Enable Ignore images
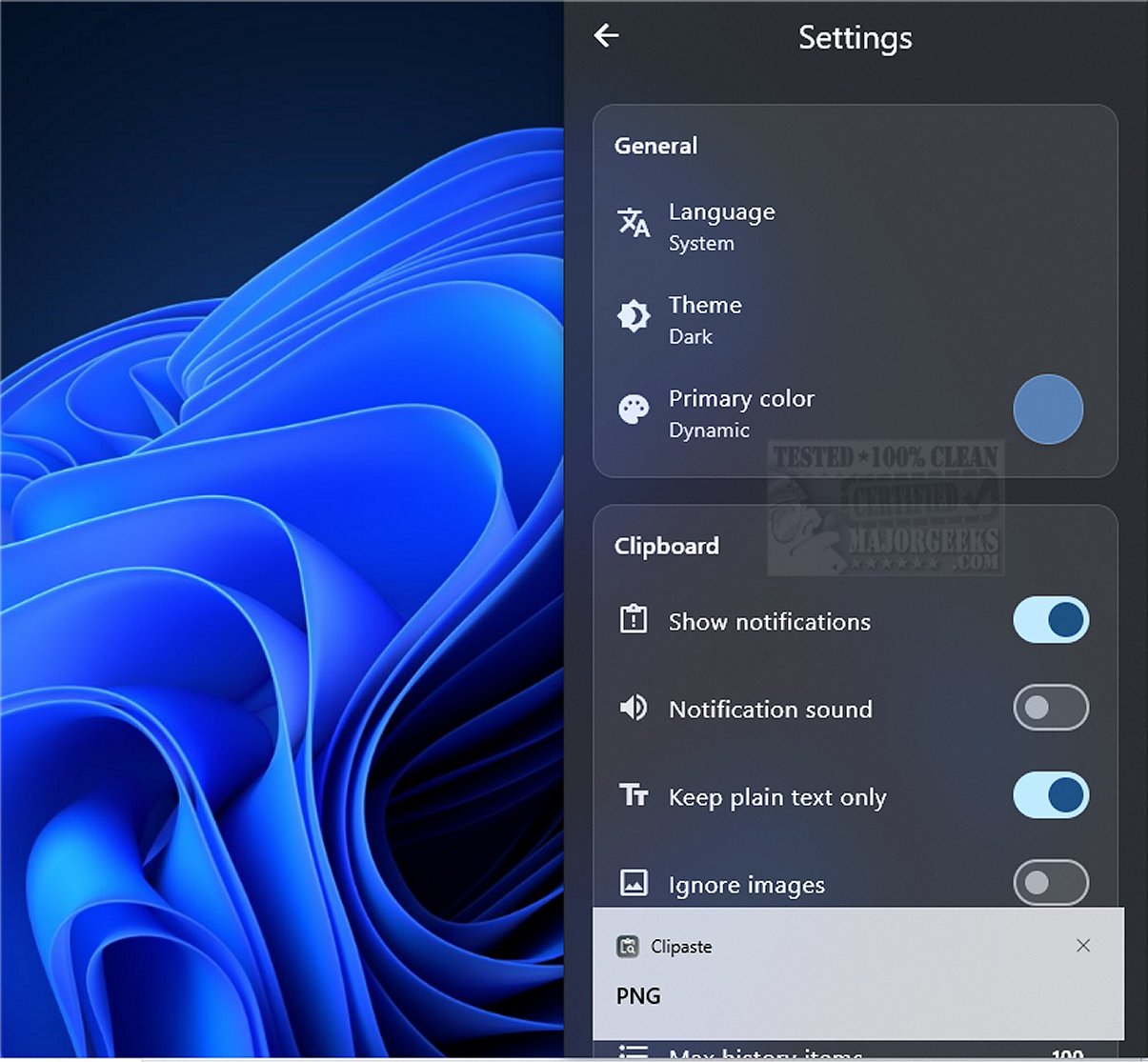 coord(1049,883)
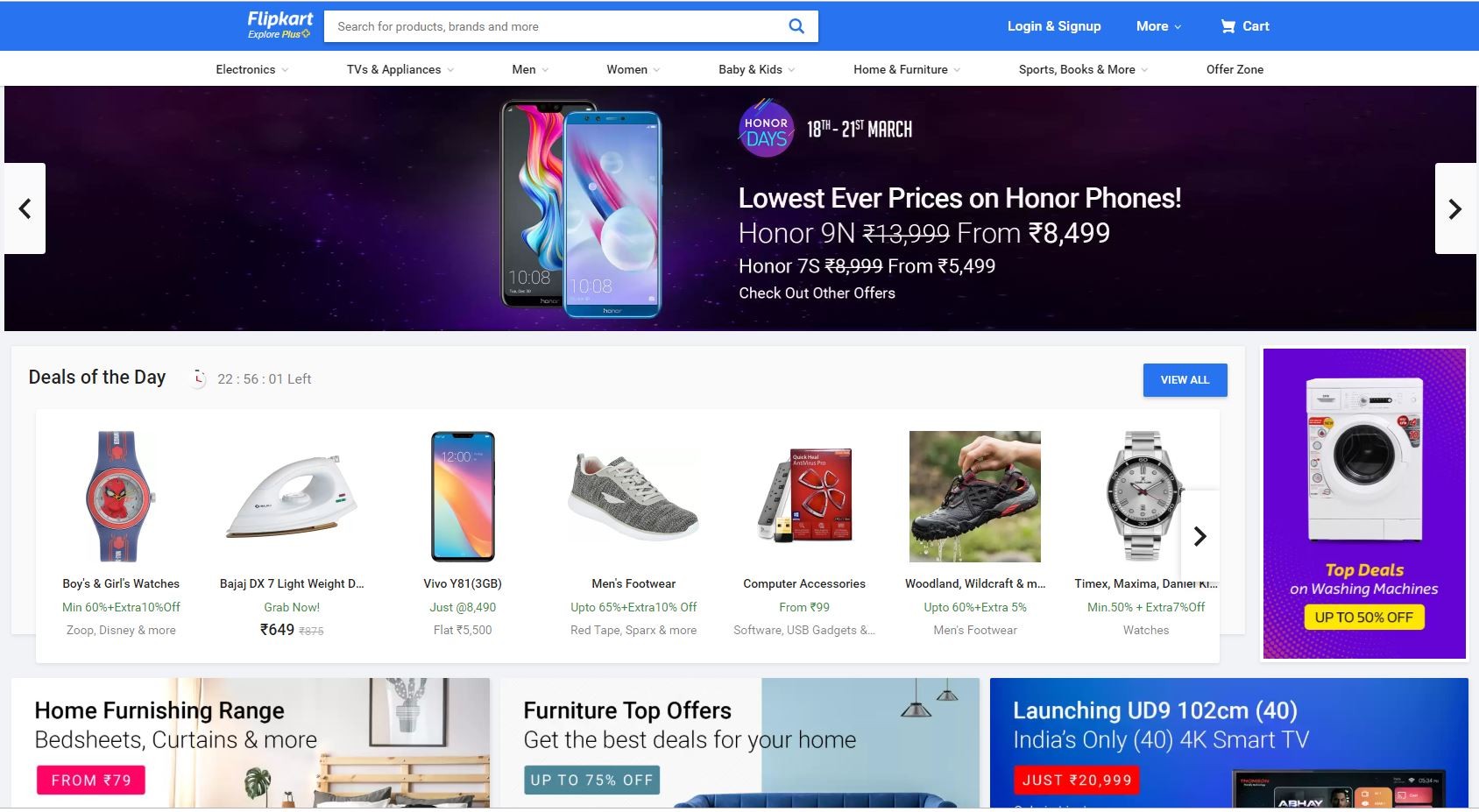Click the View All deals button
The image size is (1479, 812).
point(1185,379)
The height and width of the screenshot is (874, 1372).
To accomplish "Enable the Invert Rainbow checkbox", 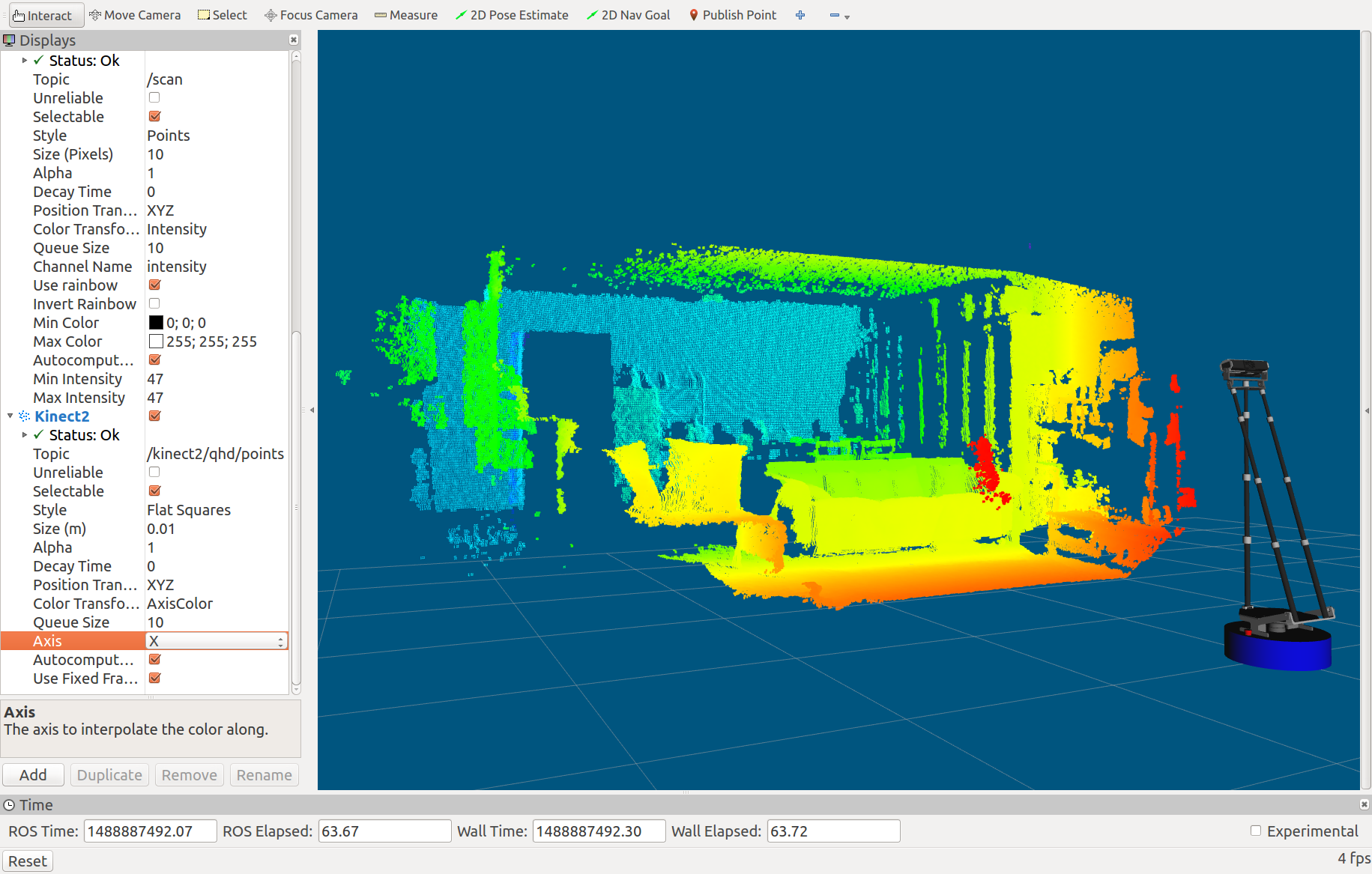I will [154, 303].
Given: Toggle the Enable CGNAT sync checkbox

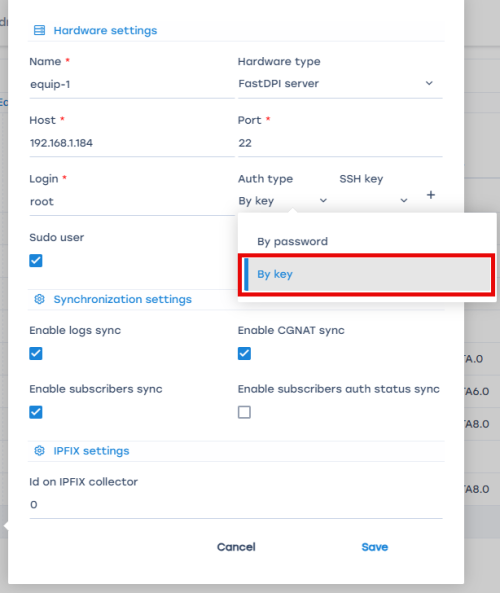Looking at the screenshot, I should click(244, 354).
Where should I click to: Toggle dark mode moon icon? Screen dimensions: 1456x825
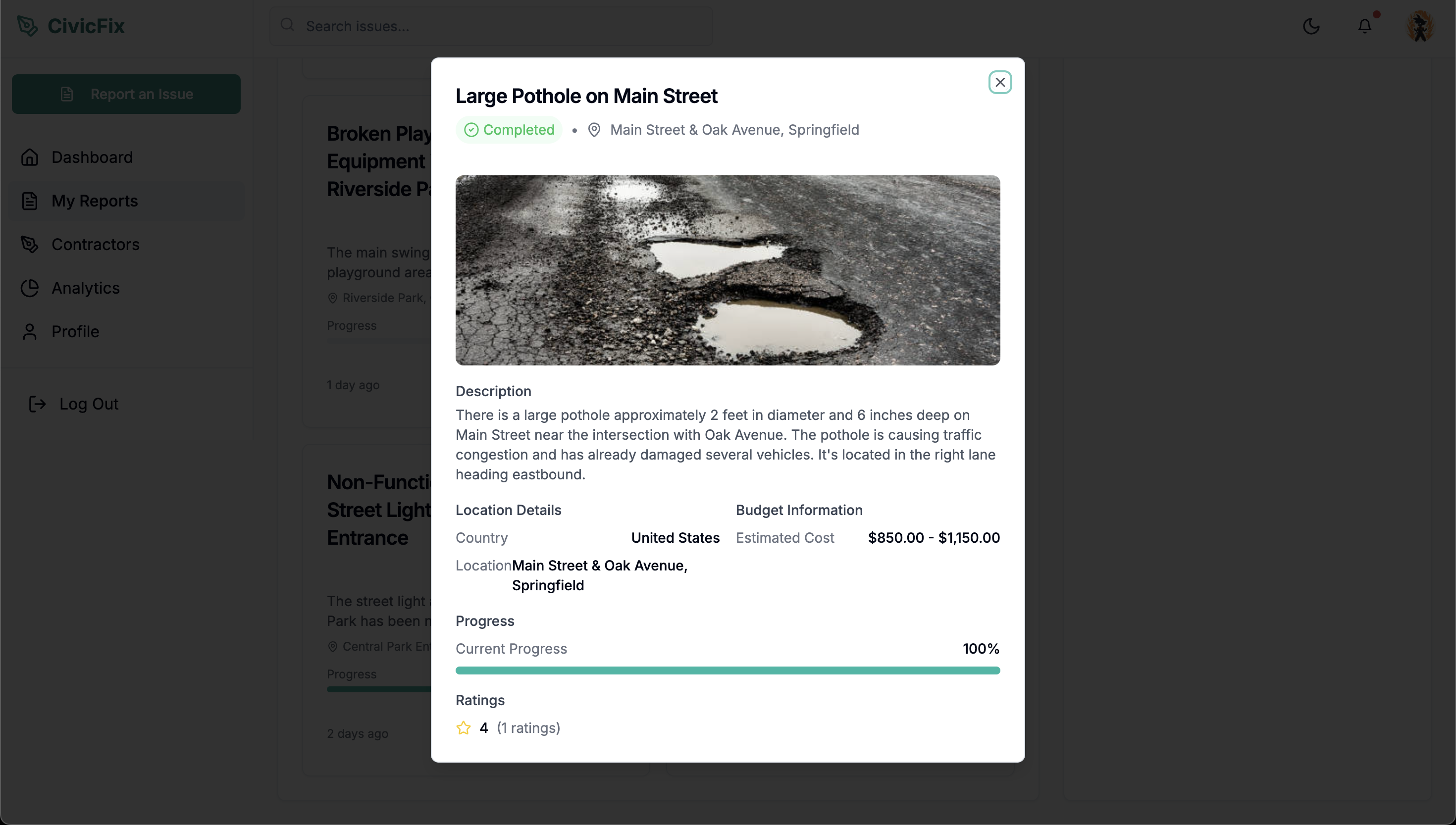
• • •
● **Task goal**
Which lines in the entries above contain the word "Toggle"? Gather each such line in full, counting only matches with the same capitalization.

● **Reply**
Given: Toggle the Enable CGNAT sync checkbox
Where should I click to: Toggle dark mode moon icon? Screen dimensions: 1456x825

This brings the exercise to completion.